In an embodiment, a system for cardiopulmonary bypass, including: a cardiopulmonary bypass reservoir configured to store a blood; a pump in fluid communication with the cardiopulmonary bypass reservoir configured to provide pressure to the system; an oxygen source including a pressure regulator configured to regulate an oxygen pressure; an oxygenator fluidly connected to the pressure regulator of the oxygen source via an sweep gas inlet, wherein the sweep gas inlet is configured to have a subatmospheric pressure and the oxygenator is configured to oxygenate the blood; a vacuum regulator fluidly connected to the oxygenator via an sweep gas outlet, and configured to provide the subatmospheric pressure; a flow restrictor fluidly connected to the sweep gas inlet and configured to allow for a pressure drop from the oxygen source to the oxygenator; and an arterial filter fluidly connected to a blood outlet of the oxygenator and to the cardiopulmonary bypass reservoir.
A system for cardiopulmonary bypass, including: an oxygen source including a pressure regulator configured to regulate an oxygen pressure; an oxygenator fluidly connected to the pressure regulator of the oxygen source via an sweep gas inlet, wherein the sweep gas inlet is configured to have a subatmospheric pressure and the oxygenator is configured to oxygenate a blood; a vacuum regulator fluidly connected to the oxygenator via an sweep gas outlet and configured to provide the subatmospheric pressure; and a flow restrictor fluidly connected to the sweep gas inlet and configured to allow for a pressure drop from the oxygen source to the oxygenator.

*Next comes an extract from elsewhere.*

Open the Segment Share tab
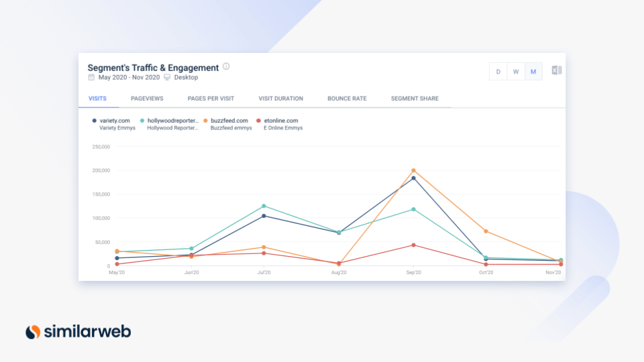The image size is (644, 362). tap(415, 99)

A system for cardiopulmonary bypass, including: a cardiopulmonary bypass reservoir; a pump in fluid communication with the cardiopulmonary bypass reservoir configured to provide pressure to the system; an oxygen source including a pressure regulator configured to regulate an oxygen pressure; an oxygenator fluidly connected to the pressure regulator of the oxygen source via an sweep gas inlet, wherein the sweep gas inlet is configured to have a subatmospheric pressure and the oxygenator is configured to oxygenate blood; a vacuum regulator fluidly connected to the oxygenator via an sweep gas outlet, and configured to provide the subatmospheric pressure; a flow restrictor fluidly connected to the sweep gas inlet and configured to allow for a pressure drop from the oxygen source to the oxygenator; an arterial filter fluidly connected to a blood outlet of the oxygenator configured to filter the blood; and a patient interface fluidly connected to the arterial filter and to the cardiopulmonary bypass reservoir.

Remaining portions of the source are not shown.